◆ Records shown
◇ ◇ ◇ ◇ ◇

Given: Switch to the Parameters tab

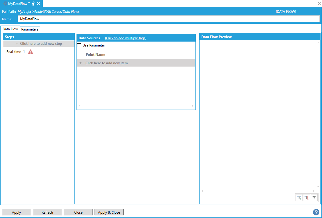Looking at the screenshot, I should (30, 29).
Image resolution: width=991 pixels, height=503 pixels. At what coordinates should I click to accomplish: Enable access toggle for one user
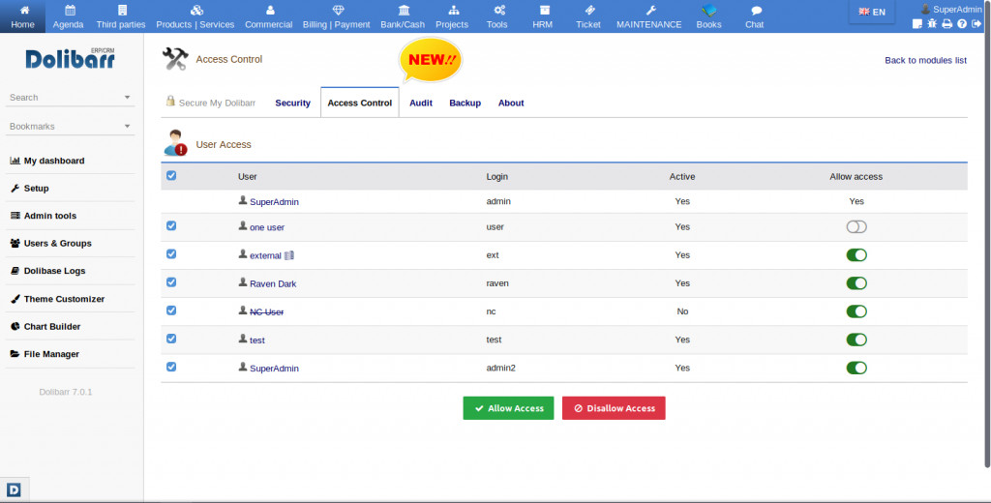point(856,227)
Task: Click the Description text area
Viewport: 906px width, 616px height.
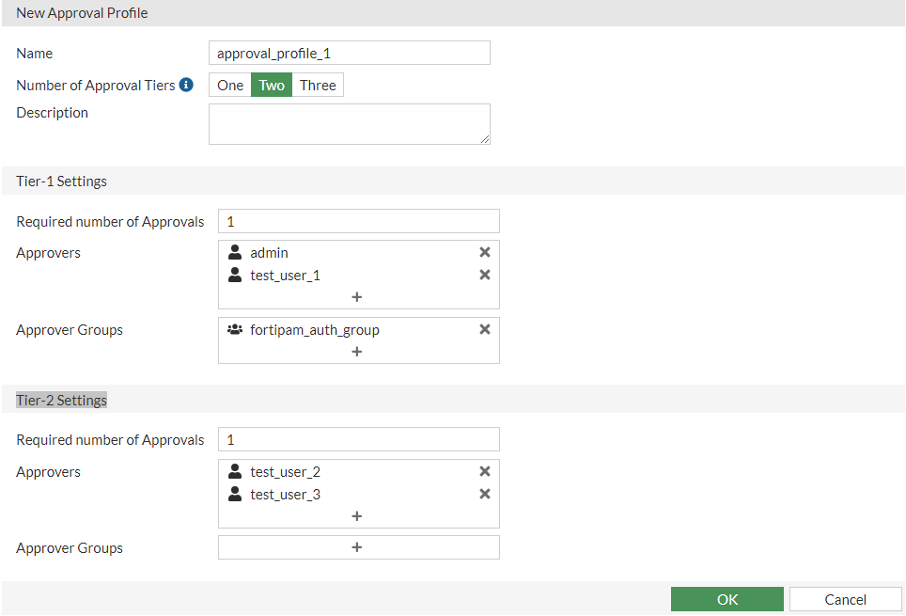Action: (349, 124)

◇ ◇ ◇ ◇ ◇

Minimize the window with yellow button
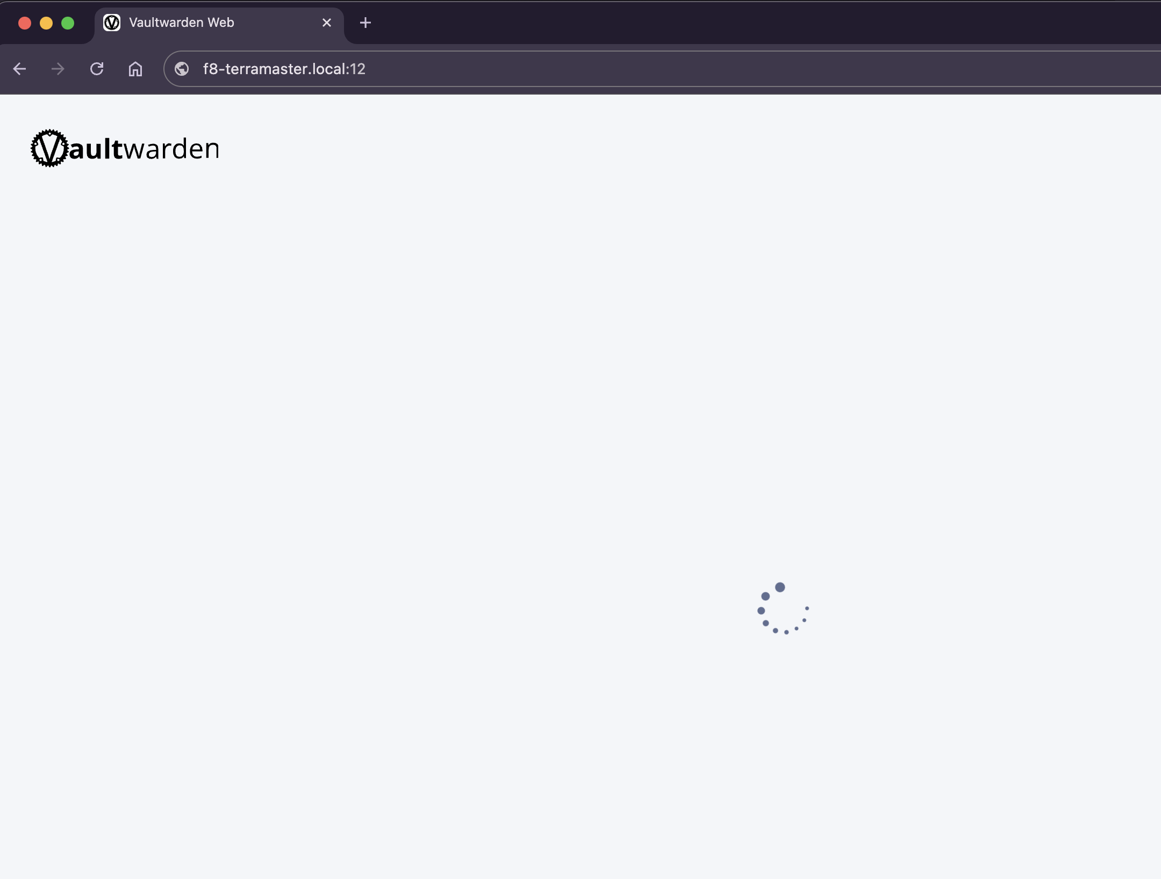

◇ ◇ ◇ ◇ ◇

◆ Task to carry out
Return the rows between the line holding "Given: Switch to the Parameters tab" and the line holding "Action: (349, 124)", inclusive, reproducing each line verbatim. Omit the pictures from your answer.

◆ Exercise response
Given: Switch to the Parameters tab

Looking at the screenshot, I should (30, 29).
Image resolution: width=991 pixels, height=503 pixels. At what coordinates should I click to accomplish: Enable access toggle for one user
point(856,227)
Task: Click the Description text area
Viewport: 906px width, 616px height.
Action: (349, 124)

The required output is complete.